A dangerous Hurricane Dorian early yesterday closed in on the northern Bahamas, threatening to batter islands with 240kph winds, pounding waves and torrential rain as people hunkered down in schools, churches and other shelters.
Meanwhile, in the US, millions from Florida to the Carolinas kept a wary eye on Dorian amid indications it would veer sharply northeastward after passing the Bahamas and track up the US southeast seaboard.
However, authorities said that even if its core did not make US landfall and stayed offshore, the potent Category 4 storm would likely hammer US coastal areas with powerful winds and heavy surf.
Photo: AP
In the northern stretches of the Bahamas archipelago, hotels closed, residents boarded up homes and officials hired boats to move people from low-lying areas to bigger islands as Dorian approached.
Bahamian Prime Minister Hubert Minnis said that Dorian is a “dangerous storm,” adding that anyone “who do not evacuate are placing themselves in extreme danger and can expect a catastrophic consequence.”
Small skiffs on Saturday shuttled between outlying fishing communities and McLean’s Town, a settlement of a few dozen homes at the eastern end of Grand Bahama island, about 240km from Florida’s Atlantic coast.
Most people came from Sweeting Cay, a fishing town of a few hundred people about 1.5m above sea level.
“We’re not taking no chances,” said Margaret Bassett, a ferry boat driver for the Deep Water Cay resort. “They said evacuate, you have to evacuate.”
Over two or three days, the slow-moving hurricane could dump as much as 1m of rain, unleash devastating winds and whip up a dangerous storm surge, private meteorologist Ryan Maue said, seconding some of the most reliable computer models.
Bahamian government spokesman Kevin Harris said Dorian was expected to affect about 73,000 residents and 21,000 homes.
Authorities closed airports for the Abaco Islands, Grand Bahama and Bimini, but Lynden Pindling International Airport in the capital, Nassau, remained open.
Jeffrey Allen, who lives in Freeport on Grand Bahama, said he had learned after several storms that sometimes predictions of damage do not materialize, but he still takes precautions.

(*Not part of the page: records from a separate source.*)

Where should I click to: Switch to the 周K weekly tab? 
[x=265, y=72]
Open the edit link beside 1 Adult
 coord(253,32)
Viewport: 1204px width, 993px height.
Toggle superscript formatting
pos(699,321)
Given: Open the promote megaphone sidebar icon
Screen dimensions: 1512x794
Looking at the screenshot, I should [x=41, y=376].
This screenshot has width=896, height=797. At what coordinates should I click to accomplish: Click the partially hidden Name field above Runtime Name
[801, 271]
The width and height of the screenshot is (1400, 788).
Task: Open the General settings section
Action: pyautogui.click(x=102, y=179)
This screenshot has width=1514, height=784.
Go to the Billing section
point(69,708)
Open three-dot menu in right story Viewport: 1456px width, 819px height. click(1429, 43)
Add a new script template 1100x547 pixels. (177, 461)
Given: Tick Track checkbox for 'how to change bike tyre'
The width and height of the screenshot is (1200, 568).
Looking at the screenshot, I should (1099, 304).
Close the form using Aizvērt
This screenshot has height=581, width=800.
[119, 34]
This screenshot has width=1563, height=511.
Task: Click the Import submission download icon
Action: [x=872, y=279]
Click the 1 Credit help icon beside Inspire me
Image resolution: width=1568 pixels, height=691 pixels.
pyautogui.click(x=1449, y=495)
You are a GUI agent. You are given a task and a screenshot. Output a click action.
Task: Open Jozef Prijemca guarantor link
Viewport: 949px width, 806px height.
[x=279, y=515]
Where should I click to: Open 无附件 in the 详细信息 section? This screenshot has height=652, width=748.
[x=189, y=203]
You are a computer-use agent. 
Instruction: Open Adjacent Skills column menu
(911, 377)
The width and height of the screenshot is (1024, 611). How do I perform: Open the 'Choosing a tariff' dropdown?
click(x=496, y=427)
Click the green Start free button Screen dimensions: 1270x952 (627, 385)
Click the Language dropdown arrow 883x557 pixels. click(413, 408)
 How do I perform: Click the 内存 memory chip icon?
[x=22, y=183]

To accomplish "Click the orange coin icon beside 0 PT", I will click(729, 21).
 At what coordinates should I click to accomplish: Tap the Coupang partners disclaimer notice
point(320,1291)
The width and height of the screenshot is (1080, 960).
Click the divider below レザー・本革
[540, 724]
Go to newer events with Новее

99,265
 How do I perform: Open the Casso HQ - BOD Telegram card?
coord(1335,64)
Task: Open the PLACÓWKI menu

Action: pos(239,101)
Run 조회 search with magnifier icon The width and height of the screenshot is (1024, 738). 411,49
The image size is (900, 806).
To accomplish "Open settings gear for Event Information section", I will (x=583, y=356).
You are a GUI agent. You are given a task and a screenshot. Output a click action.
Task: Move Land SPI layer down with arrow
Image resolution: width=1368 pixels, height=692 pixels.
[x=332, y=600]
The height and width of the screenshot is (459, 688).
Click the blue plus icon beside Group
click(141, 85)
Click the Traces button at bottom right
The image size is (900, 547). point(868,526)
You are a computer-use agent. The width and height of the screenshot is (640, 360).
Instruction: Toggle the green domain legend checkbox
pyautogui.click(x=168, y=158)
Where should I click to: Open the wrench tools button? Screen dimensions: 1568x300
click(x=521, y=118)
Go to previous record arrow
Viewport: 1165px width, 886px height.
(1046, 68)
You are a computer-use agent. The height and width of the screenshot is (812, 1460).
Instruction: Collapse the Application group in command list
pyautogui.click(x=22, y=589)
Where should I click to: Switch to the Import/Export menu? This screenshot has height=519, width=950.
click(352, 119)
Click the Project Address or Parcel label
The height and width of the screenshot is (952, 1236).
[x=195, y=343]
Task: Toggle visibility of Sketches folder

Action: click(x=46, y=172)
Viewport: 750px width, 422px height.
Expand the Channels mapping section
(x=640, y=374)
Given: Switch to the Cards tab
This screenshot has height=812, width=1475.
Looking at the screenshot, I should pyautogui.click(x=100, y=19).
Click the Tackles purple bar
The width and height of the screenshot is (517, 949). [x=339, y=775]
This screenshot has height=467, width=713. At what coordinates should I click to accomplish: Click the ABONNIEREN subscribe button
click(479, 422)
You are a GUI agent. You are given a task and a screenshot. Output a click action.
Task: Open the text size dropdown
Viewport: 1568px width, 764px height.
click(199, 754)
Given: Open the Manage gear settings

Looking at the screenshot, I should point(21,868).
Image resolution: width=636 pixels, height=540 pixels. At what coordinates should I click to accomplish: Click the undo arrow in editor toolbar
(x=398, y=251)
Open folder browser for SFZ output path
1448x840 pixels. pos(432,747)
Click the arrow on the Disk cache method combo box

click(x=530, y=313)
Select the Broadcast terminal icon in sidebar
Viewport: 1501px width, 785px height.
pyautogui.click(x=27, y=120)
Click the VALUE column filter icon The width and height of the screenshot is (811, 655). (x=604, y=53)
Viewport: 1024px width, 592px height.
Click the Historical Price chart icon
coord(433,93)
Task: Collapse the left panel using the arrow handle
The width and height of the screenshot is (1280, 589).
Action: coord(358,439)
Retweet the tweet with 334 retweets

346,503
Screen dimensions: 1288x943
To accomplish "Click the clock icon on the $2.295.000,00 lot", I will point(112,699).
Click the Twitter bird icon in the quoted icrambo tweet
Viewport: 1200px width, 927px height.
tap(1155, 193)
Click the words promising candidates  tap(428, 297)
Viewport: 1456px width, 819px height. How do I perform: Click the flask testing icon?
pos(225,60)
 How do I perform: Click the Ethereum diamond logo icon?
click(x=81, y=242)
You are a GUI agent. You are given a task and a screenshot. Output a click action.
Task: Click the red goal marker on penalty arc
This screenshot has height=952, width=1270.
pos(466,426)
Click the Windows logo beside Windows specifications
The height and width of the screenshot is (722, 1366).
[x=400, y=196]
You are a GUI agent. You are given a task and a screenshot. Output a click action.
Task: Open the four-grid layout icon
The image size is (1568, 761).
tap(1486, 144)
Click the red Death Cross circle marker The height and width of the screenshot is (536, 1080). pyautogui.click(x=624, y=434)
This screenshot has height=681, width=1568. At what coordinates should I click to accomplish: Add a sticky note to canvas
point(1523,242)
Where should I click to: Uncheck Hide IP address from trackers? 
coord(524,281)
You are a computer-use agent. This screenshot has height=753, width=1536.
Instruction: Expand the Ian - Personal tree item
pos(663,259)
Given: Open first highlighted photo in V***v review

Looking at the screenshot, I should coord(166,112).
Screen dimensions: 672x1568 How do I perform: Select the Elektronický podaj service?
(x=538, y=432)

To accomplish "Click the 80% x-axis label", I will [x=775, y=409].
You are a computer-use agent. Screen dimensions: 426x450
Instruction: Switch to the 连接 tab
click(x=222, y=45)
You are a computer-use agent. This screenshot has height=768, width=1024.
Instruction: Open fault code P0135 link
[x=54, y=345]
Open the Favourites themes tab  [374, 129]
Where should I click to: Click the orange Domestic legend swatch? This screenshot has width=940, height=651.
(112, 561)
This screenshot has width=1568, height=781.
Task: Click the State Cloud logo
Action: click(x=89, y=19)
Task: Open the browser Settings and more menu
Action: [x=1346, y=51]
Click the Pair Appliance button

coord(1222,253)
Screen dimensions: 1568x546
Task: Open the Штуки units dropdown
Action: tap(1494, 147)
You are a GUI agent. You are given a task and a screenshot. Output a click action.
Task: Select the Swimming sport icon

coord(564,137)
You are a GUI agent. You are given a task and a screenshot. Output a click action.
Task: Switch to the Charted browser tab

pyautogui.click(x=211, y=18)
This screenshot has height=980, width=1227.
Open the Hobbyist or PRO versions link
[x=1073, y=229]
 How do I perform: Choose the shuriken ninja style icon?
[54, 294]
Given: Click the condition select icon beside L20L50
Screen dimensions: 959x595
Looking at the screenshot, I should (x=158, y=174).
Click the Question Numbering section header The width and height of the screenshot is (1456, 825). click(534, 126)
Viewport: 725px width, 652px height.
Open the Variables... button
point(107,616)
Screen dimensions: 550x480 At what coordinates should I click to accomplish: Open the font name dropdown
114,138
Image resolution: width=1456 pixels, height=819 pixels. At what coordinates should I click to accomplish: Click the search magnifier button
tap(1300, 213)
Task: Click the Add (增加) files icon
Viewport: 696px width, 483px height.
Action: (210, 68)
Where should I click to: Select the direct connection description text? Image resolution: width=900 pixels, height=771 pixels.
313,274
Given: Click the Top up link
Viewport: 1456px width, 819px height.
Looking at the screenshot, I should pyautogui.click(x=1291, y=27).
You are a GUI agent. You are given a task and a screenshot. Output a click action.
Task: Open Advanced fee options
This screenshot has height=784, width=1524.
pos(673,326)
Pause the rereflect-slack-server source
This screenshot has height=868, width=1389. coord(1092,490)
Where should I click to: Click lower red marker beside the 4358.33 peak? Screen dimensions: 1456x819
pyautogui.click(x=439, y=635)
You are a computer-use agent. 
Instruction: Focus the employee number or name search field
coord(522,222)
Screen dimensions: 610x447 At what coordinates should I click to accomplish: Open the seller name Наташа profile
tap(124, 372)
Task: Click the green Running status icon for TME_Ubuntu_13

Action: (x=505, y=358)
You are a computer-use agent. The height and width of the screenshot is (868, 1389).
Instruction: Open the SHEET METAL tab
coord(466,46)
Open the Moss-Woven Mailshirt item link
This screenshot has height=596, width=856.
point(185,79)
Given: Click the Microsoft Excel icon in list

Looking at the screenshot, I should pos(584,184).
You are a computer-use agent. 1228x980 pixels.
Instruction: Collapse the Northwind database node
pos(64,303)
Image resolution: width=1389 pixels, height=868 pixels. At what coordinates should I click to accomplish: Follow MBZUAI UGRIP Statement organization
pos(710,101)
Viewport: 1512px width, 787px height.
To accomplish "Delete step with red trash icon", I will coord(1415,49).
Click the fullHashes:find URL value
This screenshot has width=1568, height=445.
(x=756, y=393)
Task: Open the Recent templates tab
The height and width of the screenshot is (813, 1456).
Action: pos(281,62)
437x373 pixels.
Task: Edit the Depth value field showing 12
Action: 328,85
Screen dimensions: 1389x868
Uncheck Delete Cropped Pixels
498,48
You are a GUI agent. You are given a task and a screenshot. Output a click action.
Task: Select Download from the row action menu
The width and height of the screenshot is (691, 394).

“It’s almost as if you wait with anticipation, hoping that it’s never as bad as they say it will be. However, you prepare for the worst nonetheless,” he said.
On average, the Bahamas archipelago gets a direct hit from a hurricane every four years, officials have said.
Construction codes require homes to have metal reinforcements for roof beams to withstand winds into the upper limits of a Category 4 hurricane, and compliance is generally tight for residents who can afford it.
Risks are higher in poorer communities, which typically have wooden homes and are generally in lower-lying areas.
Early yesterday, Dorian was centered about 150km east of Great Abaco Island in the Bahamas as it crept westward at 13kph.
The slow-crawling storm was predicted to take until this afternoon to pass over the Bahamas, and then turn sharply and skirt up the US coast, staying just off Florida and Georgia tomorrow and Wednesday, and then buffeting South Carolina and North Carolina on Thursday.
Florida Governor Ron DeSantis warned residents along that state’s densely populated Atlantic coast, saying: “We’re not out of the woods yet.”
He said some forecast models still bring Dorian close to or even onto the Florida Peninsula.